The study, released last week and conducted by the Henry J. Kaiser Family Foundation, a Menlo Park, Calif.-based philanthropic organization that sponsors health care research, and the Washington office of Porter Novelli, a public relations firm, examined Medicare risk HMO marketing in Cleveland, Los Angeles, Miami and New York between Jan. 1 and March 31, 1997. Researchers reviewed 70 newspaper ads and 27 television ads and attended 21 Medicare-risk HMO marketing seminars.

The study found that most ads pitch lower costs and better benefits, and that marketing seminars are not consistently accessible to beneficiaries with physical disabilities. The study also found that much important information in ads is in fine print that is difficult for older people to read.

The study concluded HMO "marketing materials could be improved to help beneficiaries with these critical health insurance choices."

But Medicare-risk HMO advertising and marketing approaches did not discourage 25% of Bethlehem Steel Corp.'s 70,000 eligible retirees from joining Medicare-risk HMOs, said Jack Romeo, director of health care systems for Bethlehem Steel in Bethlehem, Pa. He acknowledges, though, that the ads may affect an employer's ability to encourage beneficiaries in poor health to join such plans.

"If Kaiser says to retirees, 'HMOs don't advertise to sick people,' then people will think HMOs don't want sick people," said Mr. Romeo. "But I don't think HMOs are hindering our recruitment efforts. They don't advertise to sick people, but I don't know how you could do that anyway."
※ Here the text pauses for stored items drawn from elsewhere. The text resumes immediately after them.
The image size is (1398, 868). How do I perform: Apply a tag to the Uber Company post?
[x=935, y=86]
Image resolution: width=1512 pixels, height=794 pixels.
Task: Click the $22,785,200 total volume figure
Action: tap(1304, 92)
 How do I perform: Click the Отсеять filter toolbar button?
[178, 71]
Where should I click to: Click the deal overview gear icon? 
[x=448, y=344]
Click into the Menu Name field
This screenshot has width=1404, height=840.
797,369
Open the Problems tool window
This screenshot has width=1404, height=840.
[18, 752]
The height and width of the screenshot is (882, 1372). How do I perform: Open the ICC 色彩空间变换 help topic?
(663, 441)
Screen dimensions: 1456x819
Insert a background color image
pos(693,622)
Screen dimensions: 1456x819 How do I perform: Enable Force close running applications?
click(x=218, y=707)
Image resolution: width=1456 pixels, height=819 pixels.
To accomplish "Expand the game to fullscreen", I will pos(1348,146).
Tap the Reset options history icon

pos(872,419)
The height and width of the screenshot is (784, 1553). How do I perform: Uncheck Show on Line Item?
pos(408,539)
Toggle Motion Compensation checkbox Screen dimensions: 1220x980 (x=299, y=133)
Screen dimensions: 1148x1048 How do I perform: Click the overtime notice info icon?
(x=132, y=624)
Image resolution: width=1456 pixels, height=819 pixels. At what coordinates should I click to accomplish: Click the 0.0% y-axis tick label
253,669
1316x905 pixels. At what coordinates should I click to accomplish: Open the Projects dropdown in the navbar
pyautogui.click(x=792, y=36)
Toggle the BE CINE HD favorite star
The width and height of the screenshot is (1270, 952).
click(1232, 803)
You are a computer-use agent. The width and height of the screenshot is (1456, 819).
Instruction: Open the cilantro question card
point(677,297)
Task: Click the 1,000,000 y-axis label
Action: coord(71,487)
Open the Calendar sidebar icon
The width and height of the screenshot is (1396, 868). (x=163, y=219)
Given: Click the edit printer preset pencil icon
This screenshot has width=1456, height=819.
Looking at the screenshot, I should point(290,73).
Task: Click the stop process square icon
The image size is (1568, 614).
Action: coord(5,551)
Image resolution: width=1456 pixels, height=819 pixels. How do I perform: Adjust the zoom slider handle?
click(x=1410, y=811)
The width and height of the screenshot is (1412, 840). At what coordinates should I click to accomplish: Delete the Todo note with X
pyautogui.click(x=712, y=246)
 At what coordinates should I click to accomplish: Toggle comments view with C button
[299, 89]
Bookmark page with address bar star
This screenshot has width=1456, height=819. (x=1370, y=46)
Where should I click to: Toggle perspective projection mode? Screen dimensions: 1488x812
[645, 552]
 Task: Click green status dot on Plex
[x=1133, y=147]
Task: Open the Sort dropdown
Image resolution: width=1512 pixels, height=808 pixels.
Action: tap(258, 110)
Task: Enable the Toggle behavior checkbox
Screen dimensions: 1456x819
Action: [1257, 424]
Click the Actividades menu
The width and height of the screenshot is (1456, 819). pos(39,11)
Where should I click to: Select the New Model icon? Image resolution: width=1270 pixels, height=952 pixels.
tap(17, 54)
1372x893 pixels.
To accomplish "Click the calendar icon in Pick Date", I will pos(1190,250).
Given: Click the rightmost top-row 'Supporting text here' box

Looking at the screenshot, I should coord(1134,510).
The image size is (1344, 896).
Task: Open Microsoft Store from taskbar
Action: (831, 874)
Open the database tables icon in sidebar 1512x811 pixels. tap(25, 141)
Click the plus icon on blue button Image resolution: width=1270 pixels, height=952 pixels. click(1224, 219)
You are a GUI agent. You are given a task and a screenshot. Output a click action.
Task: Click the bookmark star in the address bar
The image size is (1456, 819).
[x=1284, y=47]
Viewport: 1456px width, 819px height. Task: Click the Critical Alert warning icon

He said employers should worry about being held liable if an HMO doesn't deliver all the services its ad indicates it will. "We should be concerned that (retirees) might complain," he said. "Certainly employers can be sued. But I hope a court of law wouldn't hold employers responsible for what an HMO printed."

Santa Ana, Calif.-based PacifiCare Health Systems Inc., the nation's largest Medicare-risk HMO with nearly 1 million enrollees in 10 states, disputes the study's results.

"The findings say that we are erroneously depicting the state of health care," said a PacifiCare spokesman, adding that the survey's conclusions detract from beneficiaries' ability to weigh the facts for themselves.

"When you consider that most people aspire to good health," is it logical to assume advertisements will depict a sick or physically challenged senior? "When I look at allergy ads, do I honestly think I can run through a field of flowers like the guy in the ad? Our goal is to help people improve their health, or at least maintain it," the PacifiCare spokesman said.

Free single copies of "Marketing HMOs to Medicare Beneficiaries" are available from the Henry J. Kaiser Family Foundation publication request line, at 1-800-656-4533. Specify publication number 1417.